OK, so Gloucester officials are not allowed by ordinance to collect fees for parking in the lots at Good Harbor, Wingaersheek or Stage Fort Park's beaches until May 1.
And, yes, Marc Cole, the city's assistant public works director, makes a good point when he notes that, as of Monday's Patriots Day, the city hasn't even hired its summer staff of beach parking attendants, lifeguards and other who will staff these sites in the months ahead.
But that's no reason for the city to leave thousands of residents and out-of-town beachgoers to fend for themselves when they swarmed to Gloucester's beaches on the holiday, which was forecast several days in advance.
In truth, the city's poor preparation for Monday's multiple traffic debacle needs to be addressed for what it was — a dangerous disregard for public safety that dumped a grossly unfair workload on the city's Police Department and likely sent at least hundreds of out-of-town beach visitors home, vowing never to come back.
One issue at hand is the city's beach ordinance, which requires Gloucester to collect parking fees from Memorial Day weekend through Labor Day, and allows the city to "open" beaches as of May 1 if it deems fit. Given that, Cole indicated the city had no options to alleviate Monday's madness — that it could not open the beach parking areas because of the ordinance.

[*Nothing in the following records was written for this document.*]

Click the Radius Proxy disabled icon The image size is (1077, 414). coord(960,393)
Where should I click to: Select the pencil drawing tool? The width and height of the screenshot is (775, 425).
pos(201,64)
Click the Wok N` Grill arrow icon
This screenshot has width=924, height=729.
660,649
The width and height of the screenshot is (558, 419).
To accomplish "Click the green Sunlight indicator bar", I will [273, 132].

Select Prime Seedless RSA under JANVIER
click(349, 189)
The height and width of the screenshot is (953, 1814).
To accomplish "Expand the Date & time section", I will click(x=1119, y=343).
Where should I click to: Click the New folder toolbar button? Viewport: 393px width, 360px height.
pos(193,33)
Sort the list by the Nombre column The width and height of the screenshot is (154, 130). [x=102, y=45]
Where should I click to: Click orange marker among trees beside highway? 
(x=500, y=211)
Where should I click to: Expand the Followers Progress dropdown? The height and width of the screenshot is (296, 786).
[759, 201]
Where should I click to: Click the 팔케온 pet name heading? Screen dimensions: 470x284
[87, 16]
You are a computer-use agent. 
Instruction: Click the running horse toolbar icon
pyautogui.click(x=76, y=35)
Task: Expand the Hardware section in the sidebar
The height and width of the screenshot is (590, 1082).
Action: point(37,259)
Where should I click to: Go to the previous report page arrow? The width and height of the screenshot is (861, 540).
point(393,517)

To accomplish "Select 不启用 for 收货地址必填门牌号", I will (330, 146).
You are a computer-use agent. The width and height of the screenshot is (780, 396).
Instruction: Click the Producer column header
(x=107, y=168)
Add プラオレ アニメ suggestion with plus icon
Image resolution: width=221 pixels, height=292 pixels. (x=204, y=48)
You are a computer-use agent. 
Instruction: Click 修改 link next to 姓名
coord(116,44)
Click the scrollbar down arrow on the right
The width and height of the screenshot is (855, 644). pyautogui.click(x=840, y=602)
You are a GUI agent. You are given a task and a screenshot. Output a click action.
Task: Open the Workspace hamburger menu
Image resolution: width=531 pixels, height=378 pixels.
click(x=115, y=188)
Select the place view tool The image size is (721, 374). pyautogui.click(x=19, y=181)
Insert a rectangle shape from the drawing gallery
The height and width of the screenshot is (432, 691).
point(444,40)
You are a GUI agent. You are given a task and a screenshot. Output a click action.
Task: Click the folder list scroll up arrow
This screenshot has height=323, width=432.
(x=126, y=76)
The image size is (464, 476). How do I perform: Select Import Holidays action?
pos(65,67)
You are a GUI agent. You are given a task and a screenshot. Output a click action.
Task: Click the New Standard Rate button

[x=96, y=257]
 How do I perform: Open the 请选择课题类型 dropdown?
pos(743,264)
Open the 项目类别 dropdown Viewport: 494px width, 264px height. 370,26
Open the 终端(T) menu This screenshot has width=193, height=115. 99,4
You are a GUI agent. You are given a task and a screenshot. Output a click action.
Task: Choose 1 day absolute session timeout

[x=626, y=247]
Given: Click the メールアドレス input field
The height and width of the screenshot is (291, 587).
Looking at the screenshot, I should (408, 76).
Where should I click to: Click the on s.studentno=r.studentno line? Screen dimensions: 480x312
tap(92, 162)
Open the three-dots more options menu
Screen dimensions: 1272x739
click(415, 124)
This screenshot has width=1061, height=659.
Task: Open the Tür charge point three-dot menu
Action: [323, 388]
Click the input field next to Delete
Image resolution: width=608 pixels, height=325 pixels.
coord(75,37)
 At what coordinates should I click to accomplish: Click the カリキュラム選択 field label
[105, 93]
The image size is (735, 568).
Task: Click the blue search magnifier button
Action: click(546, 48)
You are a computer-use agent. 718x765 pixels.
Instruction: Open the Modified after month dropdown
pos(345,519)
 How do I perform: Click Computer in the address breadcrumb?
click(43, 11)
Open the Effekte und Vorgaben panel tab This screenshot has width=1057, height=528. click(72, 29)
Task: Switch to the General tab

Yet police did open the parking areas, answering the demands of Monday's beach mobs. That was the right call; while the ordinance says the city may open the parking areas as of May 1, it does not specifically ban any openings prior to that. And, especially given the extended forecasts, there was no logical reason for the city to not have turned on the water and other utilities to at least ensure beachgoers had a place to go to the bathroom.
Yes, there were many reasons for Monday's chaotic traffic and beach rush, and some are justified.
But the biggest issue was the city's total lack of preparedness — and there's really no excuse for that.